Je lui ai montré le salon et la salle à manger où je n’entrais guère. C’étaient des pièces de cérémonies et des cérémonies, je n’en faisais jamais. Quand par hasard quelqu’un du village passait, on buvait le coup plutôt à la cuisine.
Après, ça a été la bibliothèque, ses deux fenêtres surplombant le barrage, son poêle Godin ventru comme un tonneau et, à côté, le fauteuil club en cuir marron usé. Et, bien sûr, tout autour, les étagères qui montaient jusqu’au plafond, bourrées des livres que j‘avais récupérés chez les deux bouquinistes de Besançon, aux Emmaüs de Crangey et dans les brocantes de la région.
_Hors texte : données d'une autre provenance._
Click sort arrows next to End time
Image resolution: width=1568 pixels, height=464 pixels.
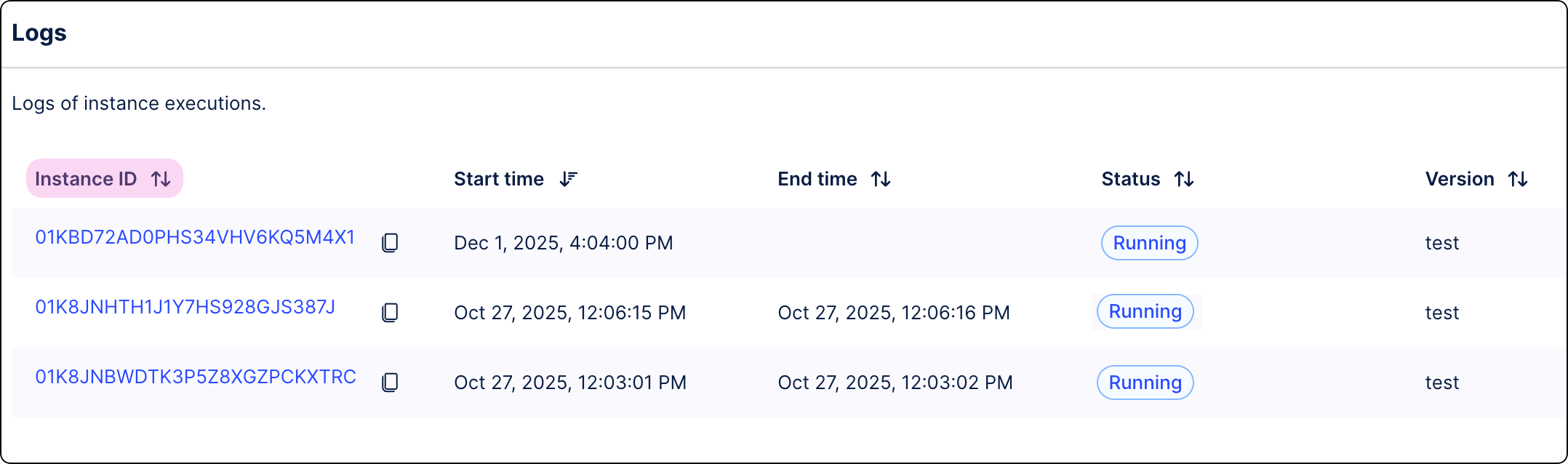point(881,179)
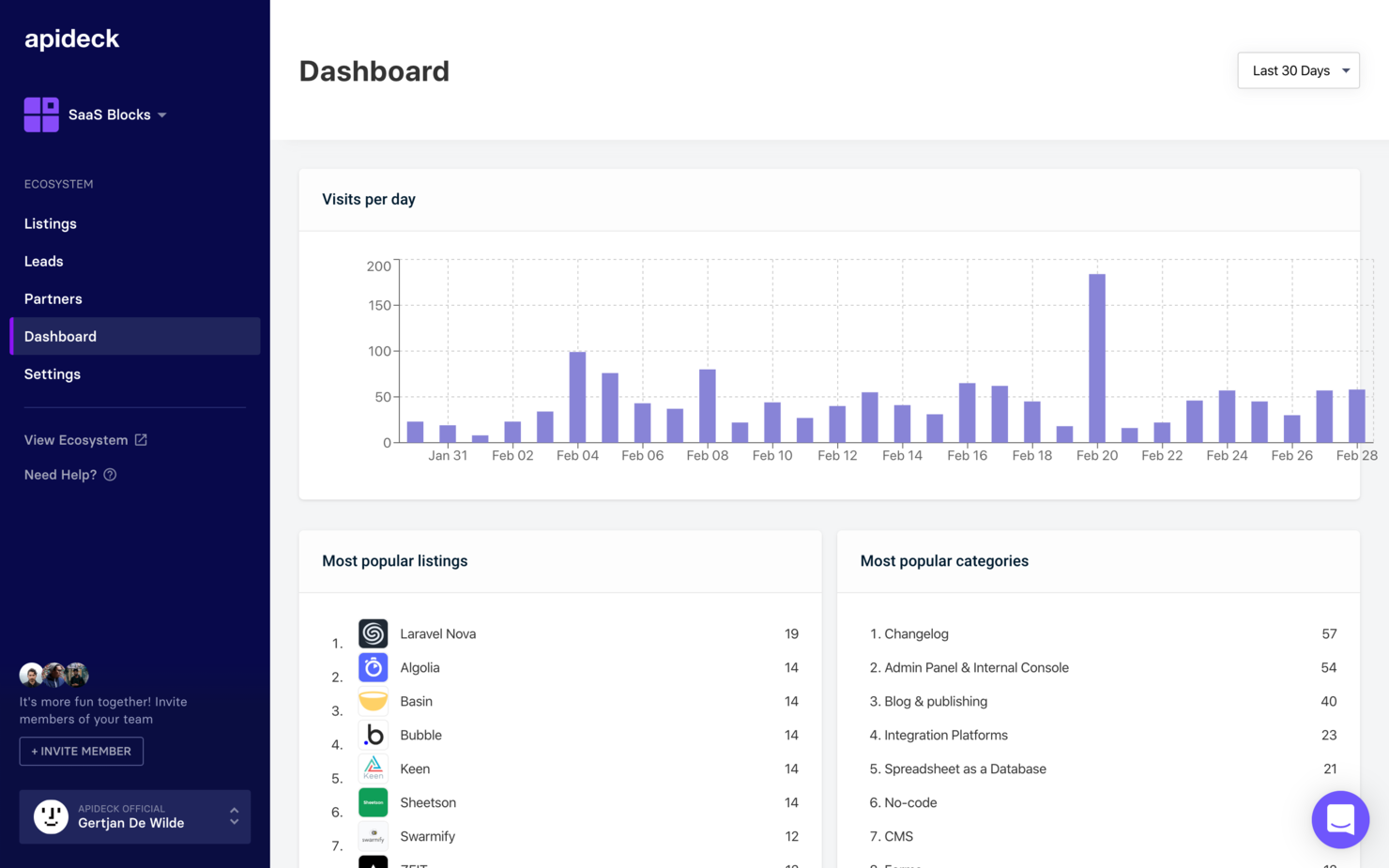Image resolution: width=1389 pixels, height=868 pixels.
Task: Open the Intercom chat widget
Action: [x=1340, y=819]
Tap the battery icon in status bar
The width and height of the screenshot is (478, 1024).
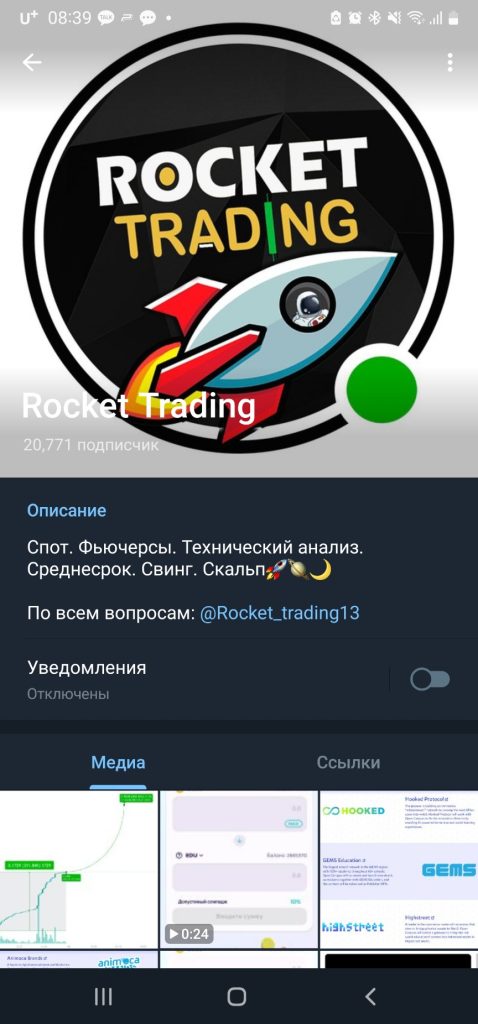pos(452,18)
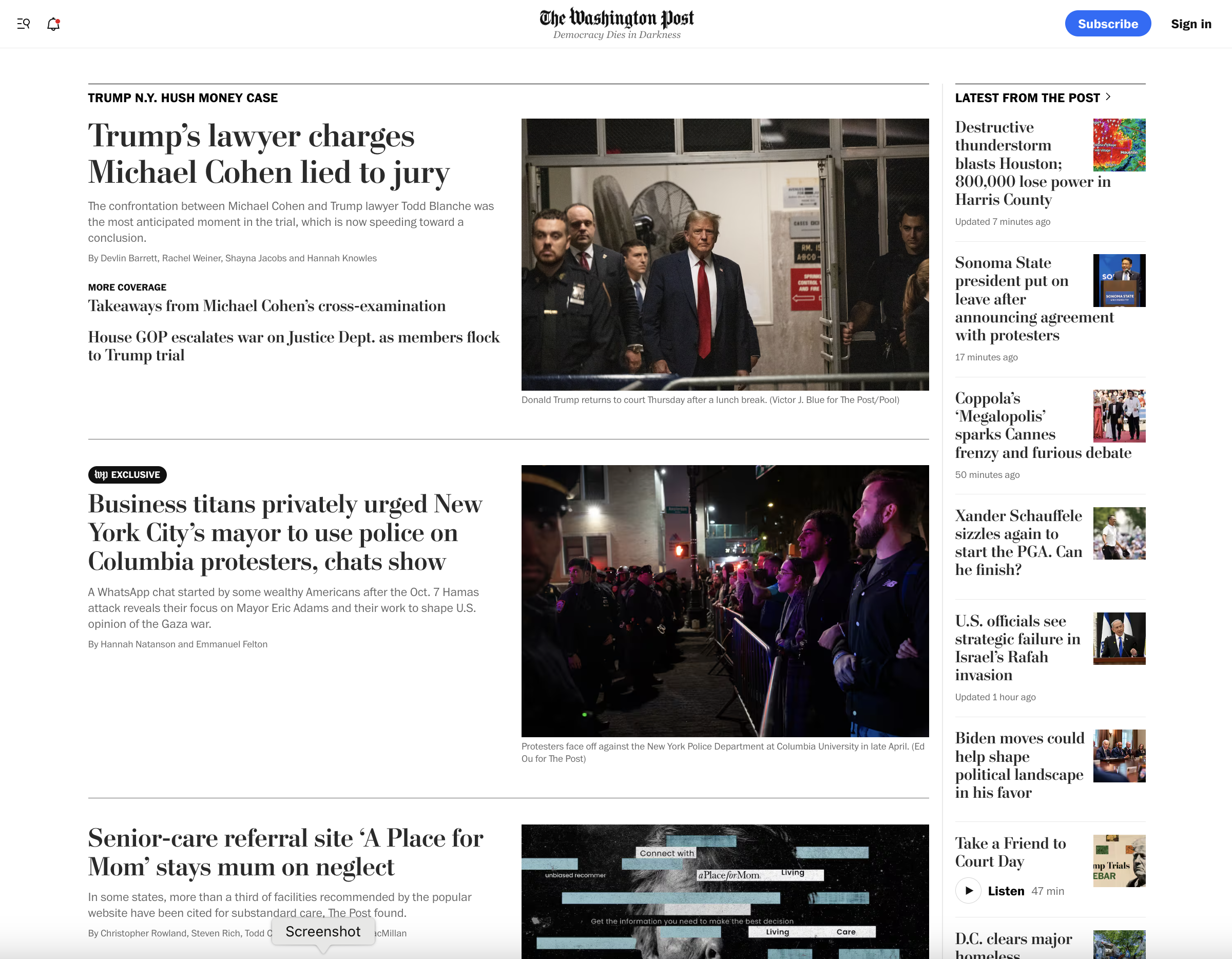
Task: Open Business titans urged mayor headline
Action: coord(285,532)
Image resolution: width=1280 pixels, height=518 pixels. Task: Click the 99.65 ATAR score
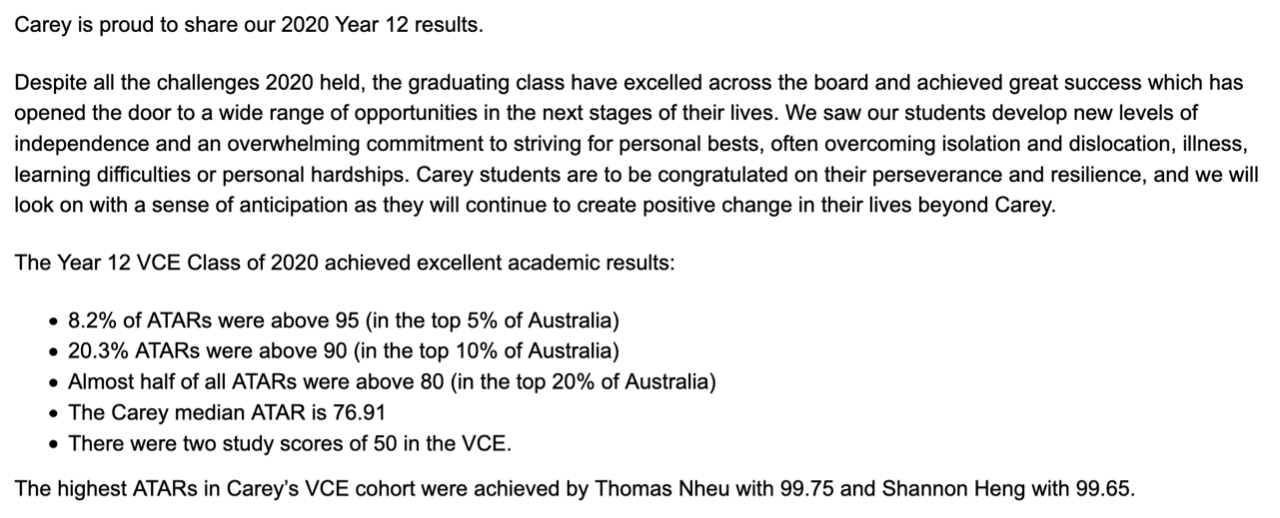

Les premières années, je veux dire, du temps où je pouvais encore souffrir les foules et la promiscuité sans devoir me retenir de hurler.
Manuels de sciences, mathématiques, physique, chimie…
Architecture. Archéologies grecque, romaine, égyptienne, aztèque, parthe, khmère…Le rayon consacré à la botanique, mon péché mignon.
Les livres d’histoire. La « grande », comme on dit : Michelet, Tocqueville, l’École des Annales, Duby, Bloch… La « petite », aussi, de ces bouquins d’histoire locale écrits par de vieux messieurs-dames à la retraite, comme le Gélinot aux palmes académiques posthumes, et qui n’intéressent qu’eux.
Géographie mondiale et régionale. Une vingtaine d’Atlas.
Art. Photographie. Peinture et sculpture. Bosch, Wermeer, les Bruegel, Courbet. Rodin. Brancusi. Giacometti. Les cubistes et surréalistes…
Sans oublier la trentaine de dictionnaires, Larousse, Robert, simple, de poche, illustrés ou encyclopédiques, tous regroupés sur une planche de noyer épaisse de cinq bons centimètres qu’ils ont quand même réussi à courber sous leur poids.
Luna laissait aller son regard le long des rayons, surprise, les demi-cercles de ses sourcils haussés au milieu du front, sa bouche de poupée plus ronde que jamais.
– Puuuuutain !… C’t à toi tous ces livres ?
– Oui.
– Combien y en a ?
– Je ne sais pas. Pas loin de dix mille, peut-être…
– J’y crois pas. Tu lis pas tout, quand même, merde !
J’ai souri.
– À quoi ils serviraient si je ne les lisais pas ?
– Waoh !…
– Tu vois, je me mets là, dans ce fauteuil, avec le poêle à côté. Il marche très bien. Une seule bûche de chêne me chauffe pour des heures. Je m’ouvre un bouquin et si jamais la guerre mondiale se déclenchait, je ne suis pas sûr que je m’en rendrais compte.
– Hon hon…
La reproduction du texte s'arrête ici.